When it comes to the Reds, well, they have scored the second most runs in the NL but they are nowhere near as consistent as the Cardinals in that aspect of the game. Where the Reds are truly dominant at though is in the starting rotation. Any one of the Reds starting five could match up and beat the opposing team's best starter on any given night, which is something that bodes well for them if they have to play the wild-card play-in game.
The lone weakness for the Reds appears to be their bullpen. Outside of their top three options in Aroldis Chapman, Sam LeCure, and J.J. Hoover, Reds manager Dusty Baker doesn't exactly have anyone that is a lock to come in and shut anyone down. Even those three go-to guys are prone to issuing free passes nearly 10 percent of the time so nothing is even close to being a sure thing once they go to the bullpen.

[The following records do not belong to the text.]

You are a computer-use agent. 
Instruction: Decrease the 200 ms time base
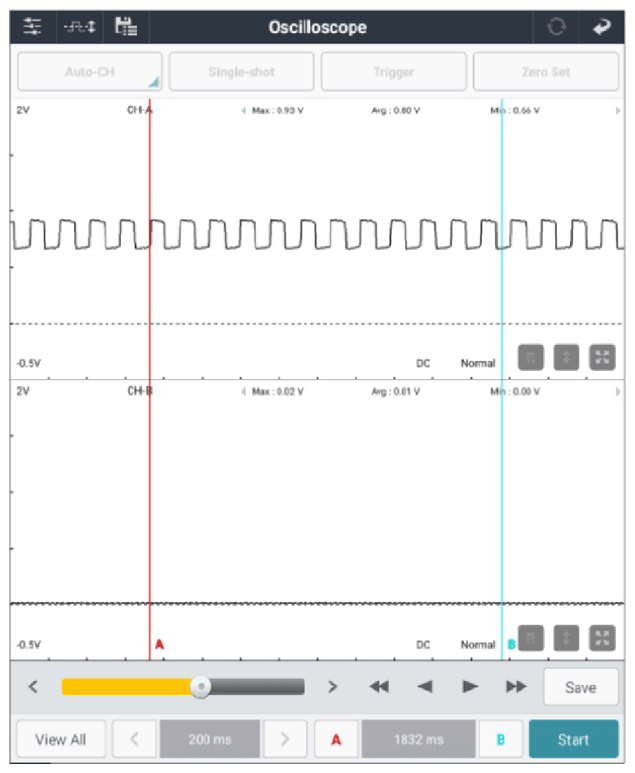[135, 740]
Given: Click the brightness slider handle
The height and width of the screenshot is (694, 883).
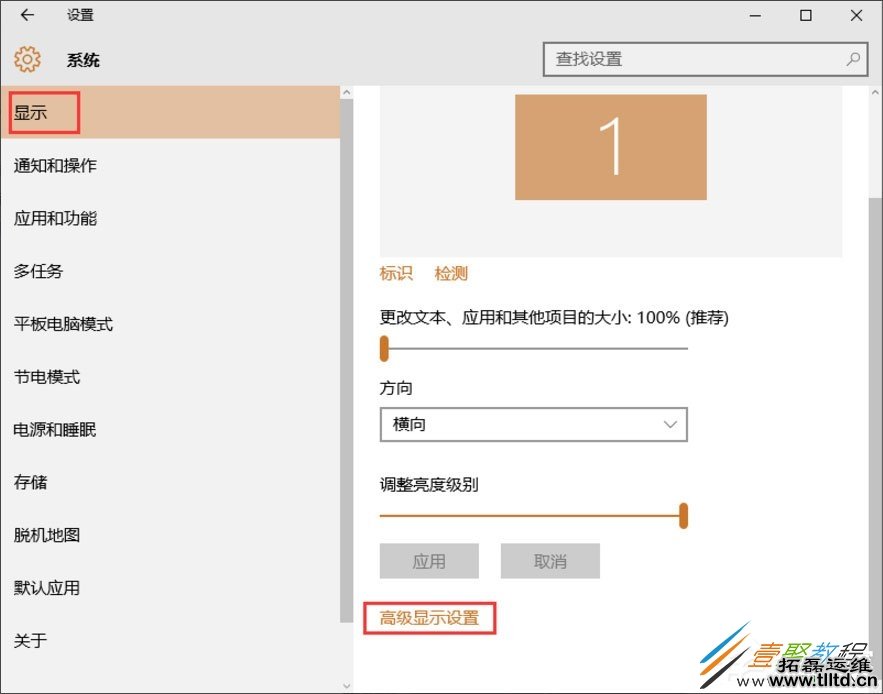Looking at the screenshot, I should (x=683, y=516).
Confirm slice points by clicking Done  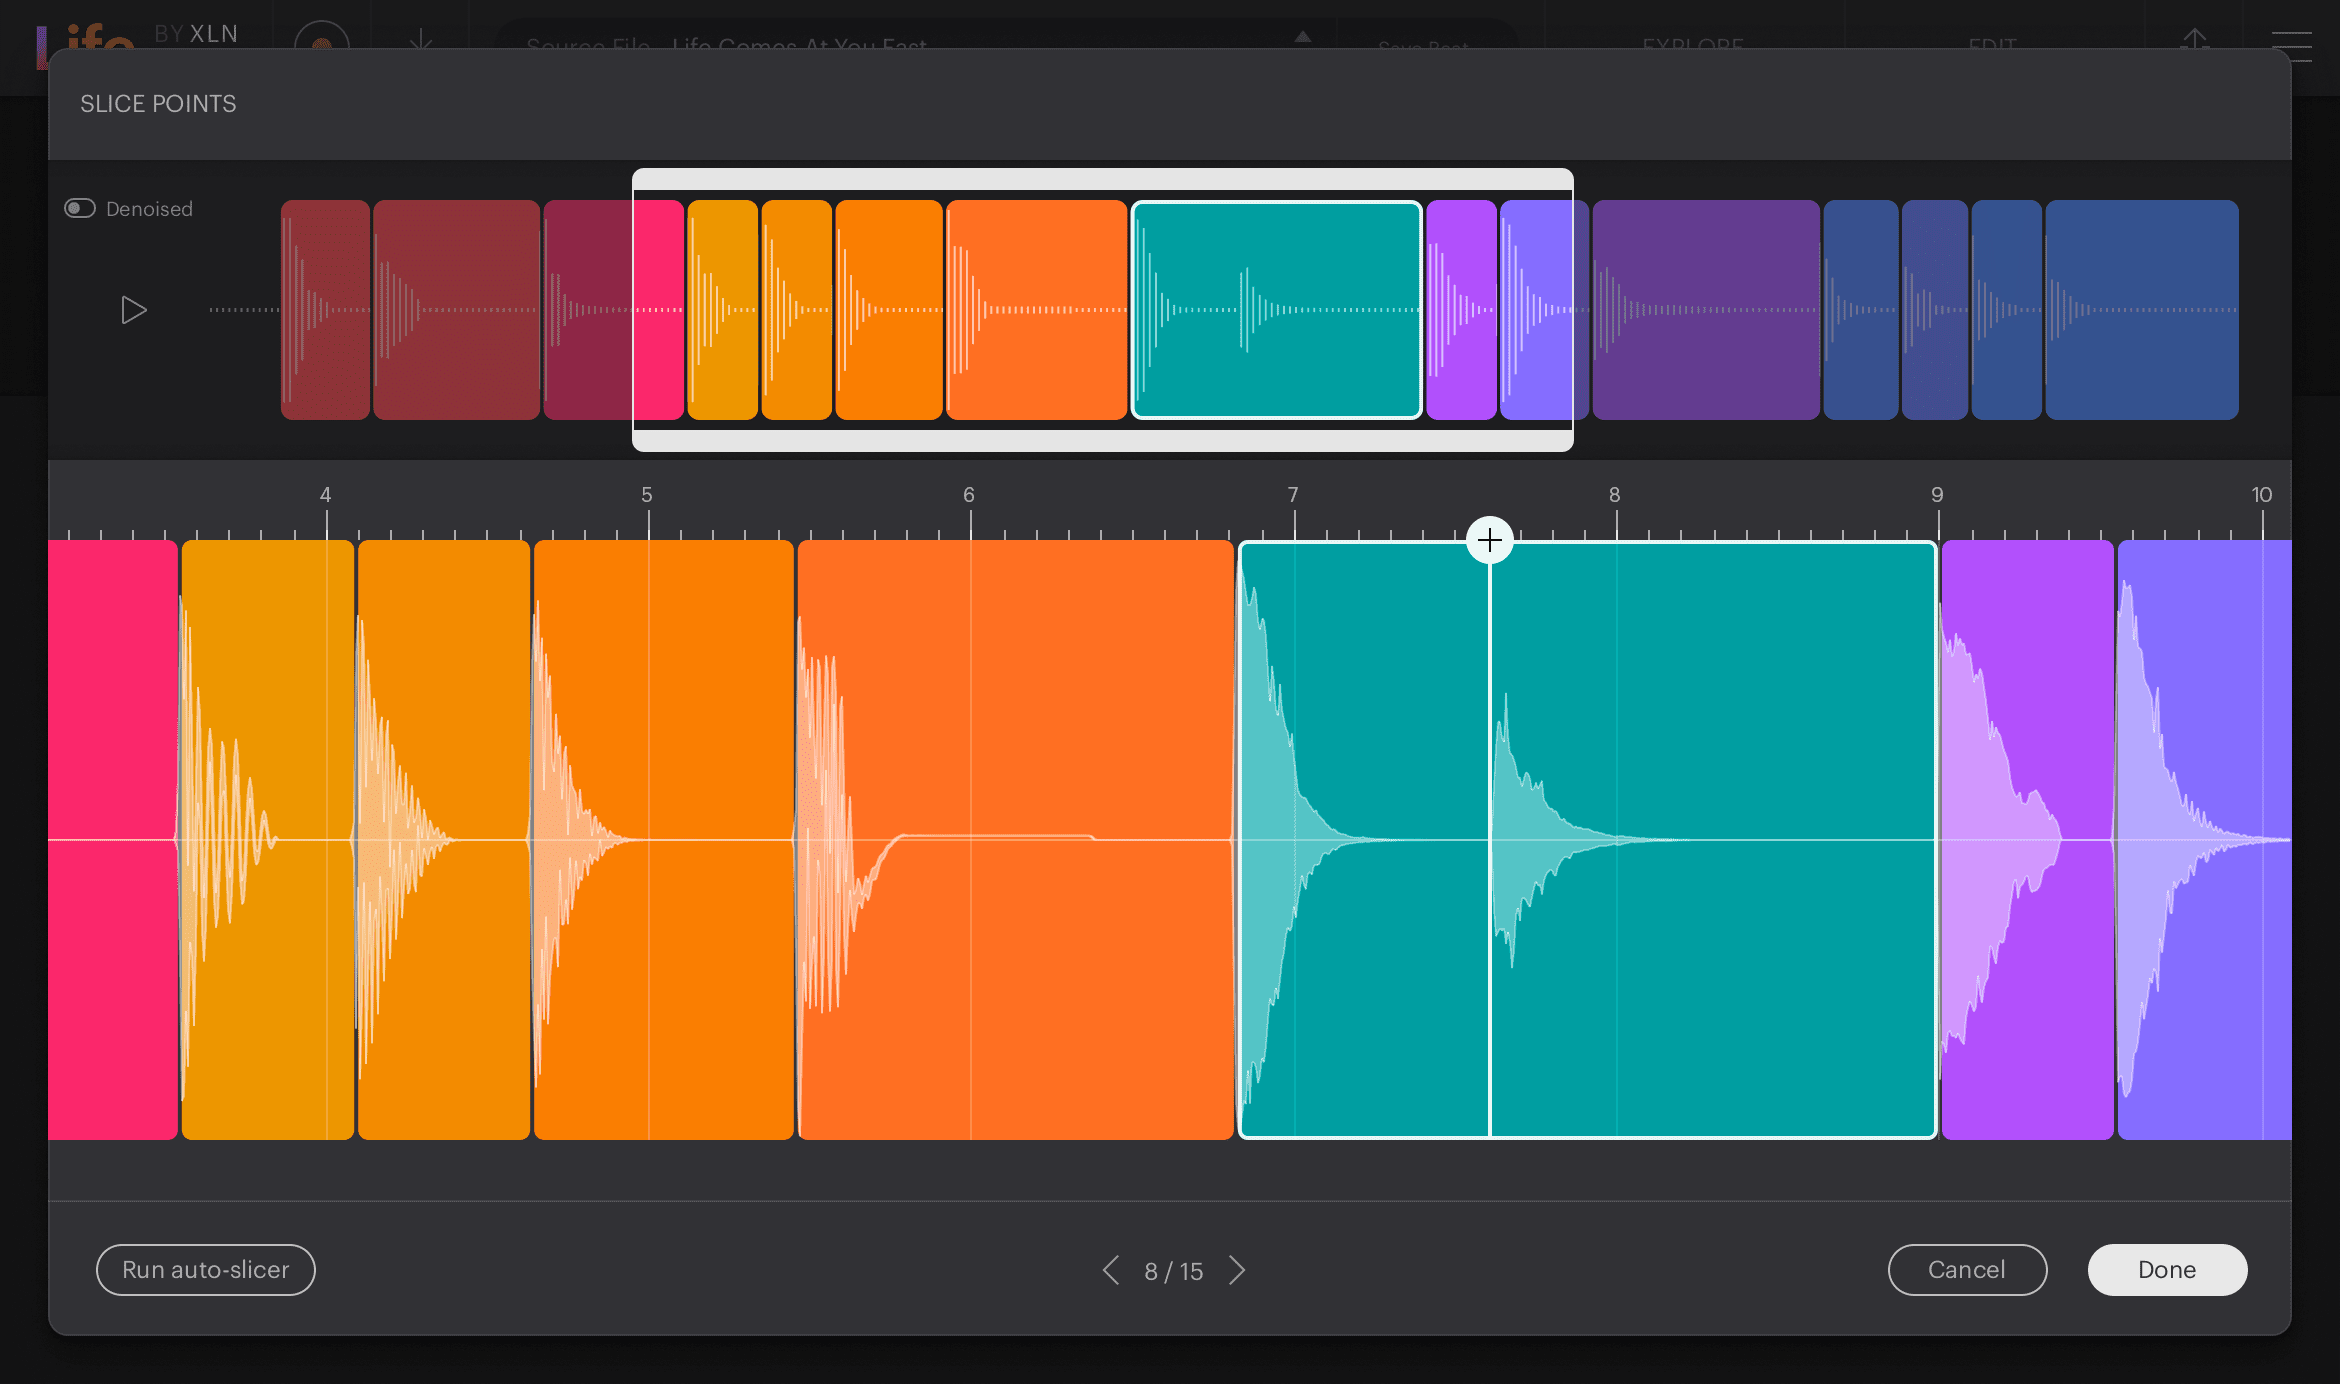pyautogui.click(x=2166, y=1269)
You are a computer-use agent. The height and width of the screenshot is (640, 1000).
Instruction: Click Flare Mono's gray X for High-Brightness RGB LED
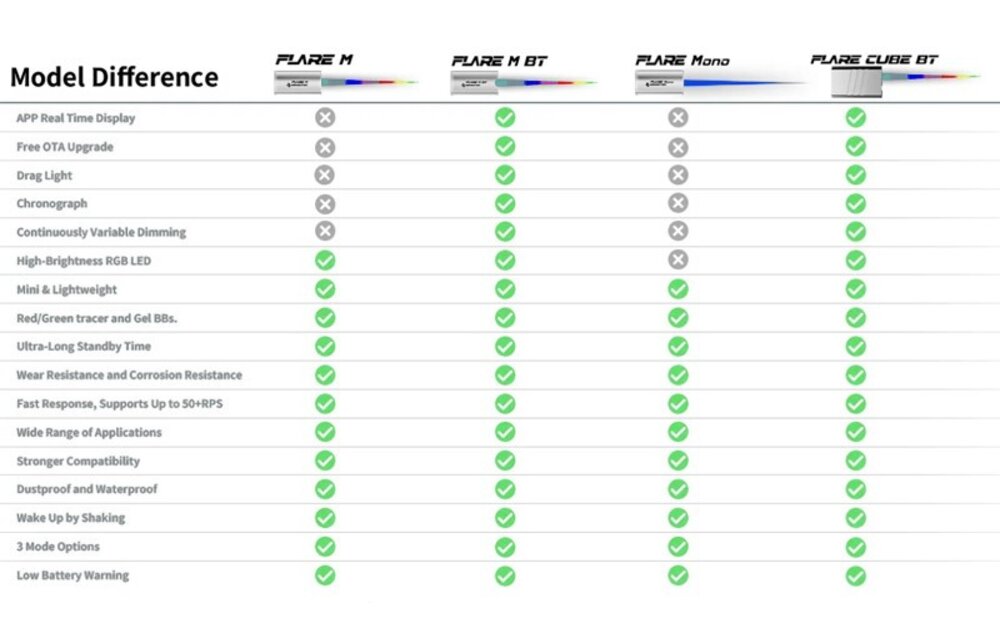[678, 261]
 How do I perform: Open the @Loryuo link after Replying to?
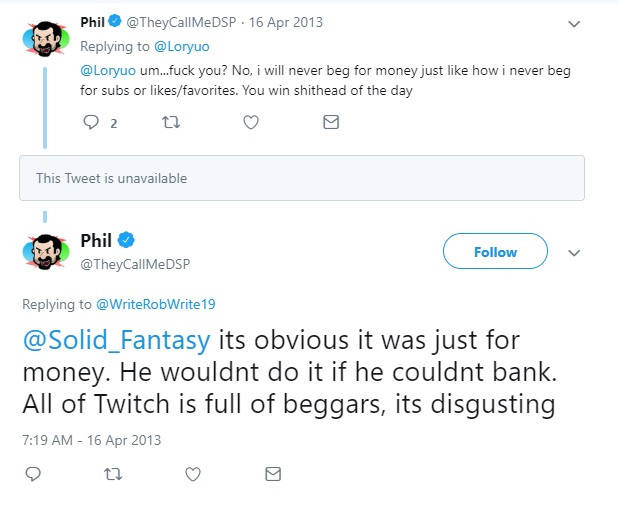182,46
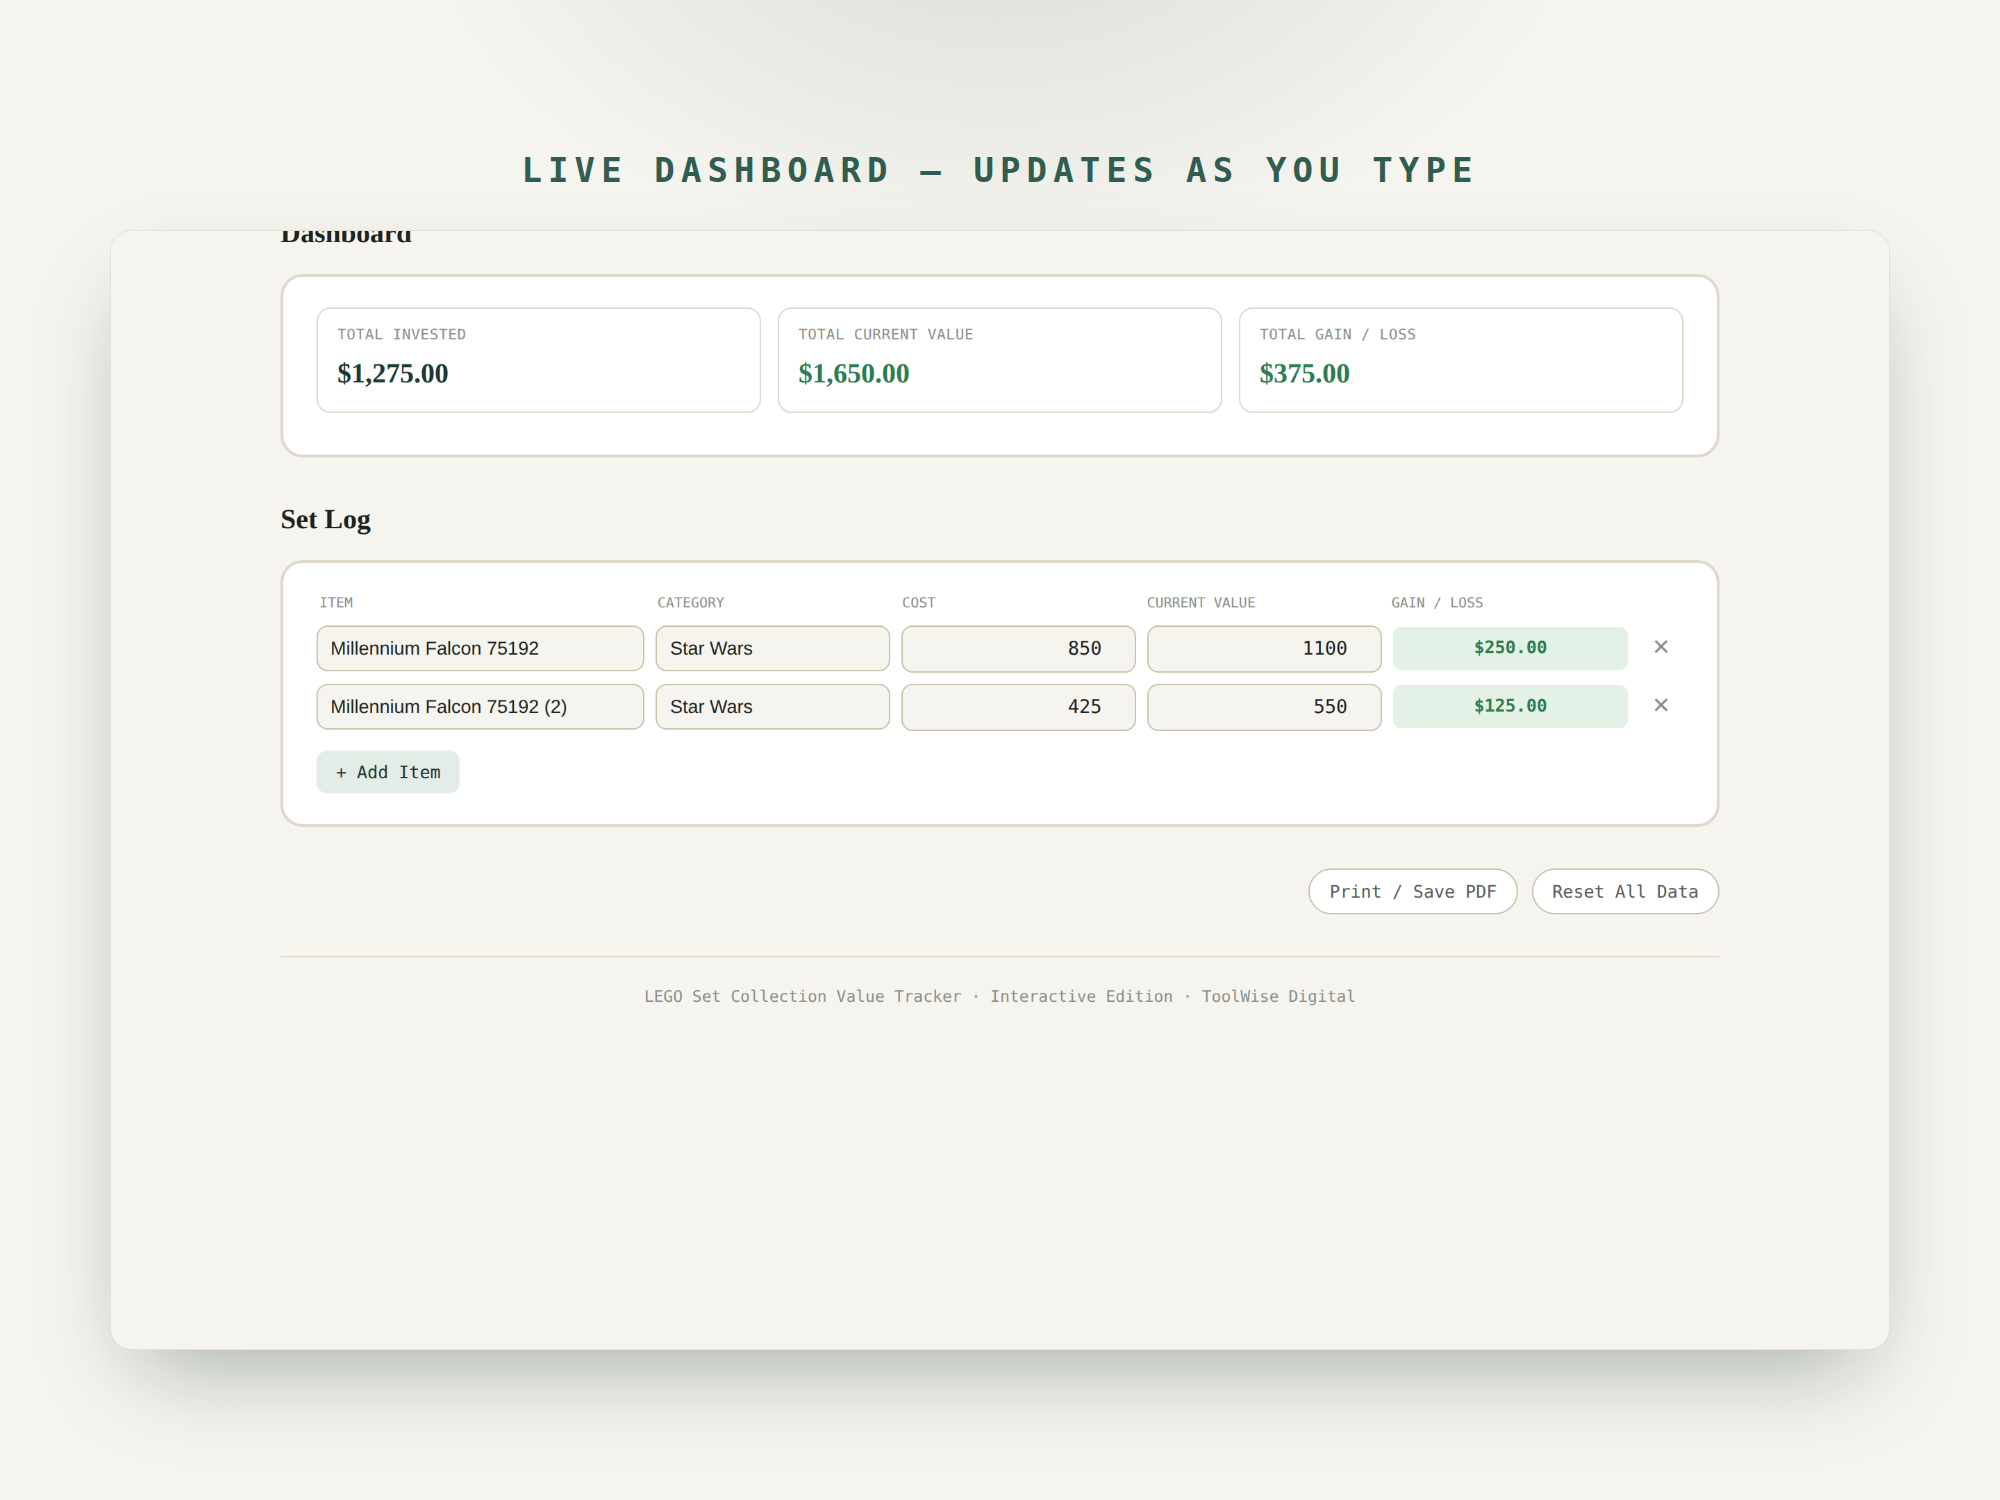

Finally, we have the Pirates who have reinvigorated a fan base that had long since forgotten about them. This is a team that doesn't have any glaring holes when compared to their division rivals. Their pitching staff is solid in the rotation and bullpen, largely relying on getting ground balls at a NL leading 52.8 percent rate to get outs. The reason they can do that with great success is because they have a solid defense; one that has the sixth best defensive efficiency rating in baseball at .704 and one that has prevented approximately 42 runs on the year thus far.
This team won't necessarily out-hit you but they will run opposing teams ragged on the bases and as a result of their overall team speed and smarts on the bases they are able to avoid double plays seemingly at will. Throw in the fact that they hit line drives at a 21.6 percent clip, the fourth highest rate in the NL, and have the third most triples in the NL and they seem to do enough with the opportunities they get to score runs to keep themselves within striking distance of winning most games.
Even though the St. Louis Cardinals have the offense, and even though the Cincinnati Reds have the starting rotation, it feels like the Pittsburgh Pirates are the team to beat in the National League Central. This is a tight battle between the Pirates and Cardinals, with the Reds staying within striking distance, but this Pirates team seems to have the want and the desire to overcome all odds even if the experience and expectation to win by the Cardinals makes them the most logical choice for division champion.